Since deep learning methods are typically based on neural network architectures, they are sometimes called deep neural networks. The term “deep” here refers to the number of layers in the neural network since traditional neural networks contain only 2-3 hidden layers, but deep networks can have up to 150.
This type of machine learning involves training the computer to gain knowledge similar to humans, which means learning about basic concepts and then understanding abstract and more complex ideas.
One of the biggest advantages of deep learning is its ability to work with unstructured data such as text, images, and voice and then organize it
accordingly. More importantly, the multiple layers in deep neural networks enable models to become more effective at learning complex features. That also allows it to eventually learn from its own mistakes, verify the accuracy of its predictions/outputs and make necessary adjustments.

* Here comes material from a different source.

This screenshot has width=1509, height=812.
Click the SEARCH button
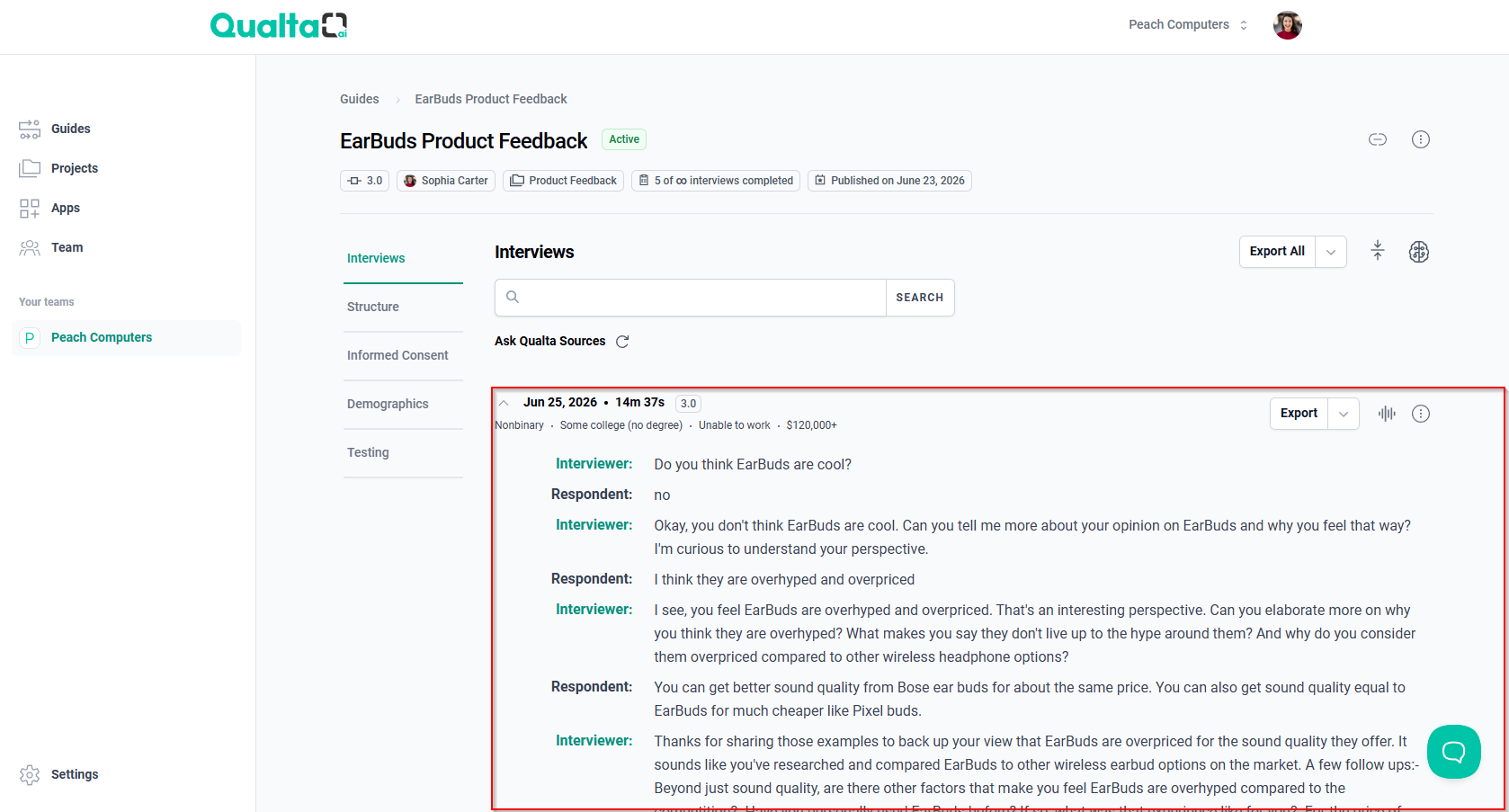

How can machine learning be used?
There are many applications for Machine Learning across various fields, and the number continues to grow. For example, we already use ML algorithms in internet search engines, email filters that filter spam, banking software that detects unusual transactions, and many apps on our phones that recognize voices. Here’s just are a couple of examples of where those algorithms are already being used successfully:
- A group of scientists at the Commonwealth Scientific and Industrial Research Organisation in Australia developed a machine-learning technique to identify people who fit specific trials using patient medical records.
- As ML systems can scan through vast data sets to detect unusual activity or anomalies and flag them instantly, they are ideally suited for combating fraud in financial transactions.
- Computer vision and ML algorithms can be used in agriculture to detect and distinguish weeds cheaply, without causing environmental harm and with fewer side effects. These technologies may even be used to power robots that destroy weeds, reducing the need for herbicides.
In general, machine learning algorithms are useful wherever large volumes of data are needed to uncover patterns and trends. However, the main issue with those algorithms is that they are very prone to errors. Adding incorrect or incomplete data can cause havoc in the algorithm interface, as all subsequent predictions and actions made by the algorithm might be skewed.
For example, if you have a faulty factory equipment monitor sensor, the inaccurate data it provides may cause the machine learning program to behave unexpectedly, all because it used the wrong data as a basis for an algorithm update. For this reason, the data added to the program must be regularly checked, and the ML actions must also be periodically monitored.
AI vs Machine Learning. What’s the ultimate difference?
Even though Machine Learning is a component of Artificial Intelligence, those are two different things. Artificial Intelligence aims to create a computer that can “think” like a human and solve complex problems. Meanwhile, ML helps the computer do that by enabling it to make predictions or take decisions using historical data without any human instructions.
AI is also capable of much more than ML algorithms. Scientists are working on creating intelligent systems that can perform complex tasks, whereas ML machines can only perform those specific tasks for which they are trained but do so with extraordinary accuracy.
There is a close connection between AI and machine learning – the rapid evolution of AI technology is partly due to groundbreaking developments in ML.
Eventually, thanks to both, we can create artificially intelligent human-like machines. The recent technological advances have certainly brought us closer to that goal than ever before. This article provided a basic overview of AI vs Machine Learning and their differences. Now it is time to use them in your further projects.